* _WHAT THE EXERCISE ASKS_:
Every line of the records below that has the word "header" should be copied.
** Opening DATA FOR ANALYSIS block **
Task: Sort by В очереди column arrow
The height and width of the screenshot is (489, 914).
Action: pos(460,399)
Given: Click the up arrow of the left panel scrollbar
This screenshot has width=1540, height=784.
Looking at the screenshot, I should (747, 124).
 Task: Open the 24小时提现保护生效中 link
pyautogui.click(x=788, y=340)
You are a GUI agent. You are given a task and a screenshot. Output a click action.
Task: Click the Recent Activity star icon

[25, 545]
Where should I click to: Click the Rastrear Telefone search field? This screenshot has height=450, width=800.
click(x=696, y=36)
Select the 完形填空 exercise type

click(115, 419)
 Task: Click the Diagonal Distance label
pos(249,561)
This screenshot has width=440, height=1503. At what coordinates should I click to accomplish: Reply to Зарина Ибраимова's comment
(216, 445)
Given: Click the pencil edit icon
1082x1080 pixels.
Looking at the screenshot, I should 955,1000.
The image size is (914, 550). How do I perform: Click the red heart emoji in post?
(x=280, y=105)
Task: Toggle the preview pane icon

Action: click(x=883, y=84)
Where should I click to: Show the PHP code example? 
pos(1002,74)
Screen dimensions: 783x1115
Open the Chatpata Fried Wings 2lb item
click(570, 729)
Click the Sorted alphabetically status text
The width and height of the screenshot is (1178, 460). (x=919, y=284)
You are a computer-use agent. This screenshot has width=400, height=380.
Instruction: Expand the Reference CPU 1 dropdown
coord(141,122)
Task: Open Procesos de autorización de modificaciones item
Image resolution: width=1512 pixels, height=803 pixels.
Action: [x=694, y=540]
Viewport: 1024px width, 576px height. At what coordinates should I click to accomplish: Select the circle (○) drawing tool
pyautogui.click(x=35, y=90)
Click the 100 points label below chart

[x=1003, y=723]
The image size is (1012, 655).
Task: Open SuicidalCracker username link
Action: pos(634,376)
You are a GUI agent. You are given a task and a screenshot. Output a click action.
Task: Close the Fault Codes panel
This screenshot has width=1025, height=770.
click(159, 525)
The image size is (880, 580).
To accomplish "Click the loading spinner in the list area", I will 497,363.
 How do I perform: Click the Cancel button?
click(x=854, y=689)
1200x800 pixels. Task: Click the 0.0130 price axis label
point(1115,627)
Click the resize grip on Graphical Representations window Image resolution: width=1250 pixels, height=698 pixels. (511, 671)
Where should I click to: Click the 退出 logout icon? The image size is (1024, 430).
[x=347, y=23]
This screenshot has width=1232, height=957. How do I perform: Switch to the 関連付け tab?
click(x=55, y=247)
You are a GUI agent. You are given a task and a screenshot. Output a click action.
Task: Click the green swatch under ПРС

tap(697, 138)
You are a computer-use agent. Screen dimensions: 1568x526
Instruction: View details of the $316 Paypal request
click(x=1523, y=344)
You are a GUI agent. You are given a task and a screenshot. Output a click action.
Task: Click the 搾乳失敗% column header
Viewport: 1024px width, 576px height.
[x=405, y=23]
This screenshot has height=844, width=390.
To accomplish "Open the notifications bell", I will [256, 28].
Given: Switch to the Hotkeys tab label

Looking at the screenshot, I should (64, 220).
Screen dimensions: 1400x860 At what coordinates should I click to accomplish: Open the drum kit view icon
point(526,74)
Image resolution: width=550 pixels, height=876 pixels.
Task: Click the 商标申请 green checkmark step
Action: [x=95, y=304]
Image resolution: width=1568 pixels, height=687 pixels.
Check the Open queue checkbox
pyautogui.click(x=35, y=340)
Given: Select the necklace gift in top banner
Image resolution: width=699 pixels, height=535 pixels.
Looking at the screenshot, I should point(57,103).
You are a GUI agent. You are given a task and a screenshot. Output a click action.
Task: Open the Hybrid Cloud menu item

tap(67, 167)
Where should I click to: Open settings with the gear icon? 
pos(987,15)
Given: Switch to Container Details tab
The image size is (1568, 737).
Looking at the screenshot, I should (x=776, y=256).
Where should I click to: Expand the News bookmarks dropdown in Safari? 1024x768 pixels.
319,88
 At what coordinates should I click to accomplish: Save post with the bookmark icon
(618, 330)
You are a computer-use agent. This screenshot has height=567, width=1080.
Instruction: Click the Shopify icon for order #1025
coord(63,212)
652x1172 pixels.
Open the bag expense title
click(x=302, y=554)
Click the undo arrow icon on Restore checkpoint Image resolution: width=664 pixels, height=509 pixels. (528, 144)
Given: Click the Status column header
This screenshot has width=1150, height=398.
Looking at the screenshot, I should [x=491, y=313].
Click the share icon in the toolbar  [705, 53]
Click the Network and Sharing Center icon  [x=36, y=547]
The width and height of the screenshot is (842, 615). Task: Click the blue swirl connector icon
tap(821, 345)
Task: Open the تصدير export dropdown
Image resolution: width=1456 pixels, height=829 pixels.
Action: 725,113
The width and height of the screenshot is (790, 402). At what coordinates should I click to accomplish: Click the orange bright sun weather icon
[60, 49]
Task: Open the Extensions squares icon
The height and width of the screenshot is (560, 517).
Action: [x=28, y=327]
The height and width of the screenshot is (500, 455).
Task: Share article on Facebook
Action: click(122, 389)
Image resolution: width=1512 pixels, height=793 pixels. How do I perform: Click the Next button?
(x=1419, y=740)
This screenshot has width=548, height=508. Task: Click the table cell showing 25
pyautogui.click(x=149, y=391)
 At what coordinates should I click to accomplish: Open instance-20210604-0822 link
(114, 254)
** Closing DATA FOR ANALYSIS block **
* _OUTPUT_:
Task: Click the 搾乳失敗% column header
Given: Click the Status column header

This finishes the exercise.